Allah-u Teâlâ kendi lütfundan kime sermaye koymuşsa, o kimse hizmeti minnet bilir. Fakat kime ki o sermayeyi vermemişse, o kimse mihnetle hizmet eder.
Hizmeti minnet bilenler Rahman'ın yolundadır, mihnetle hizmet edenler şeytanın yolundadır. Birisi Hakk'a hizmet ediyor, diğeri şeytana hizmet ediyor. Görünüşte ikisi de Hakk yolunda.
Hizmeti minnet bilenler Allah-u Teâlâ'nın rızâ-i Bari'sini kazanır, mihnetle hizmet edenler gadabını kazanır.
Birisi: "Yolunda hizmet ettiren Sahib'ime şükürler olsun." diye şükrünü ortaya koyuyor, diğeri ise: "Hizmet ediyorum." demekle eneliğini ortaya koyuyor. Yaptıklarını nefsine malediyor, karşılığını da behemehal bekliyor.
Hakk yolunda hizmet edenler, bütün lütuf ve ikramların Allah-u Teâlâ'ya ait olduğunu, kendisinin ise hükümsüz ve değersiz bir mahlûkçuk olduğunu hem görüyor, hem biliyor.
•
Hakiki mürşidlerle sahte mürşidlerin temsili:
Bal arısı hep bal yapar. Can tehlikesi olmadıkça iğnesini sokmaz. Bir de eşek arısı vardır, o hep sokar. Kendisini sıksan bir damla balı yoktur.
Kamış da iki çeşittir. Birisi şeker kamışı, diğeri süpürge kamışı. Birinden hep tad akar, diğeri ne kadar sıkılsa hiçbir şey akmaz.
Şeyh Halil Fevzi -kuddise sırruh- Hazretleri, kendilerini mürşid olarak tanıyan ve tanıtan mukallidlerin şu şekilde misalini vermişlerdir:
Sarmaşık ilkbaharda kavağa çıkar ve: "Benim de senin kadar boyum var!" der. Kavak ise: "Sonbaharda görüşürüz." cevabını verir.
Bunlar halk tarafından büyütülmüş, kabartılmış kişilerdir ve şişirilmiş balon gibidirler. Onları halk şişirdiği için, kendilerini büyük zannederler. Patladığı zaman kendisi de havası da berhava olur.

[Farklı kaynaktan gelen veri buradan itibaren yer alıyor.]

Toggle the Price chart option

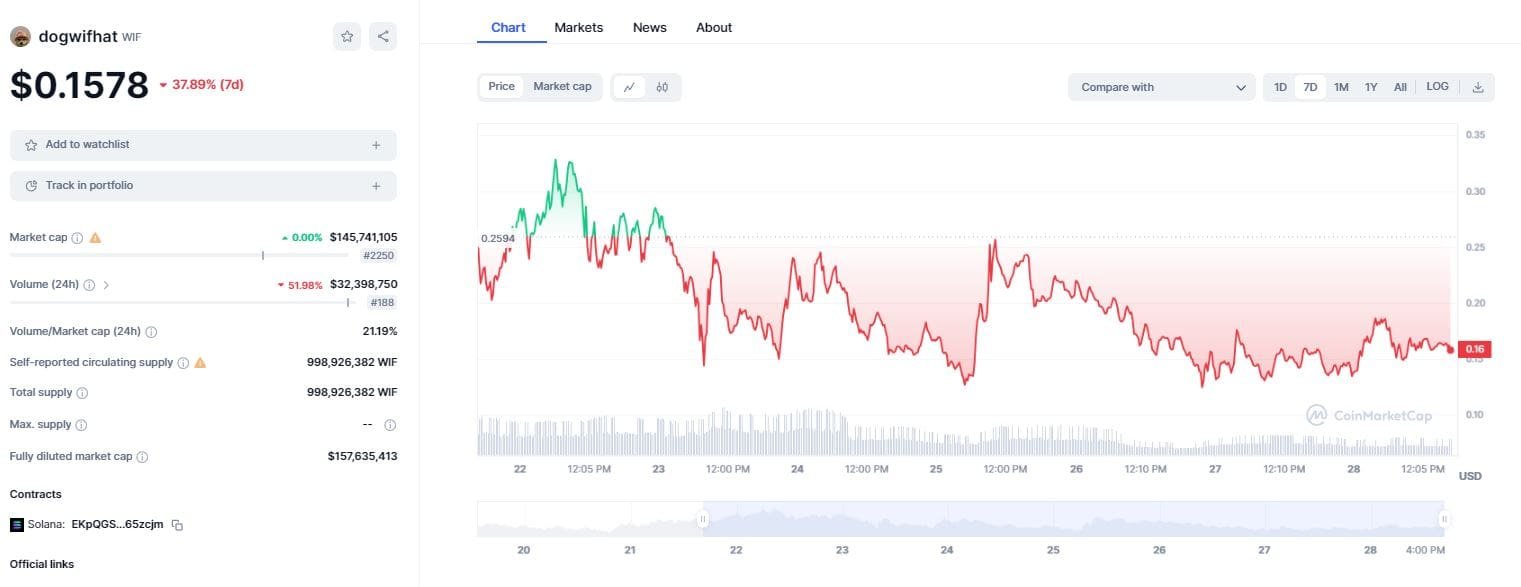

Büyüklük odur ki, Hakk'ta fânî olmuş, Hakk onu kudret elinde tutmuş. Onu O büyütmüş. Fakat onu da kimse istemez, ötekisini ister. Bilemez ki istesin. Ne bilir ne de ister. Hakk ehli de diğerini bilmek istemez. Hakk ehliyle halk ehli arasında bu kadar büyük fark vardır.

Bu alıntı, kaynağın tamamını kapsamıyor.